The blind fish that swim in the caves of Arkansas have a friend
in Steve Wilson. As director of the Arkansas Game and Fish
Commission, which regulates hunting and fishing in the state,
Wilson also helps to protect the state's endangered cave fish,
burying beetles, bald eagles and alligators.
Wilson is paid pretty well for his myriad responsibilities. In
fact, he makes more than Gov. Mike Huckabee. Wilson's salary of
$82,175 is close to 30 percent more than the governor's $63,407
annual pay. Even Wilson's assistant director, Scott Henderson,
makes $3,062 more than the governor.
Indeed, a lot of Arkansas state government employees earn more
than the governor. If Arkansas didn't pay top managers more than it
pays the governor, the state would be hard pressed to find
qualified people to fill important positions.
Many states and localities have found themselves in the same
boat. They are coming up with ways to pay salaries to department
heads, specialists and high-ranking aides that are higher - and
sometimes much higher - than those they pay their top elected
"At certain levels, you have to pay to attract people you
want," said Rex Nelson, Arkansas' director of policy and
communications, who earns about $6,500 more than the governor. "The
state is by far the biggest employer. You would want qualified
people running that enterprise."
Many governments are bound by laws that cap salaries or peg
them to the mayor's or governor's so no one may make more. And most
face public resistance to raising pay for bureaucrats who some
constituents think are already too well paid.
Many Exceed $100,000
Nevertheless, government salaries have started to rise pretty
substantially all over the country.
The upward pressure on salaries is likely to put more
government employees in the $100,000 club, though the club is
hardly lacking members.
Burrow down a couple of layers in many different states and
localities, and six-figure salaries aren't hard to find.

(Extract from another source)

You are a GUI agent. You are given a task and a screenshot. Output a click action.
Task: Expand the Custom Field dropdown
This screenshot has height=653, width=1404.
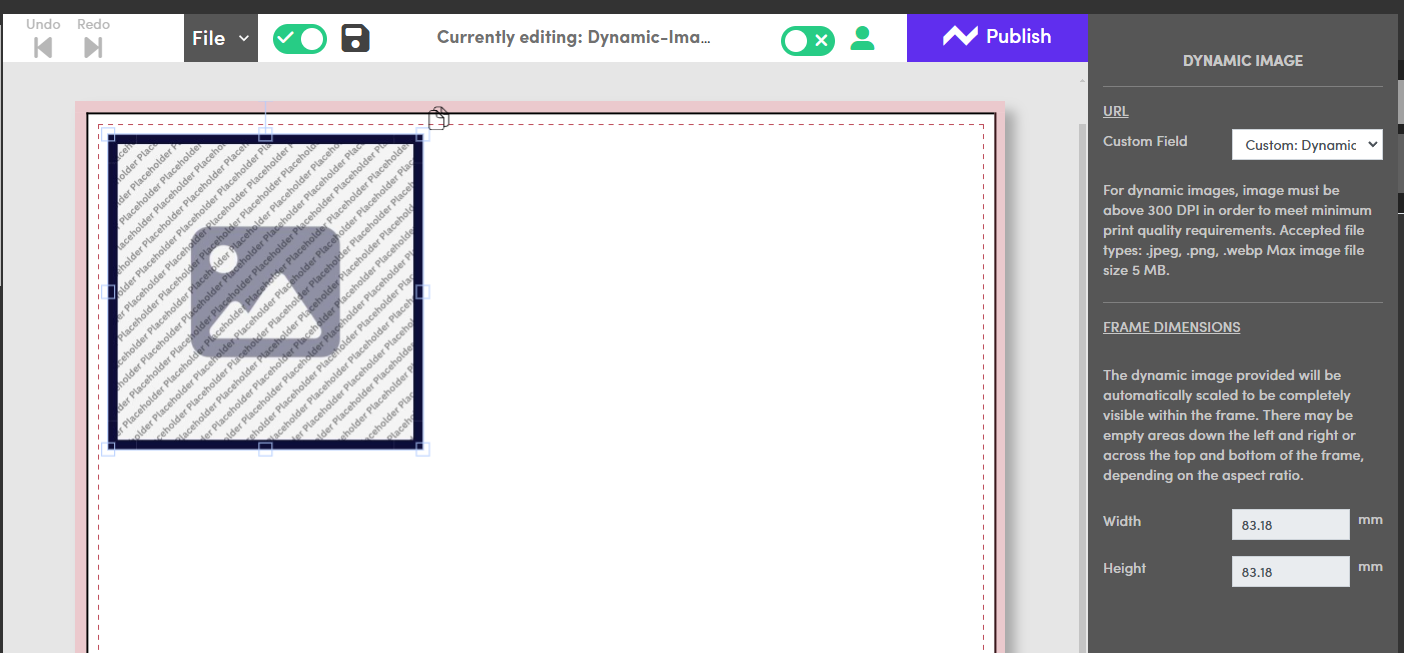1306,145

In Virginia, for example, 783 employees (many of them
university employees) were earning salaries of $100,000 or more as
of this past spring. That's 289 more than in 1993. In all, 382 of
Virginia's 107,118 state employees pull down more than the $110,000
that Gov. George Allen receives.
Virginia is hardly alone. Many governments have come to realize
that, salary constraints or not, they need to find ways to attract
and keep talented employees to run their complex government
operations. With businesses only too willing to review the resumes
of accomplished government workers and lure away the best of them,
governments have to pay more to compete.
Rather than watch helplessly while their workers are snatched
away, many governments have gotten creative. …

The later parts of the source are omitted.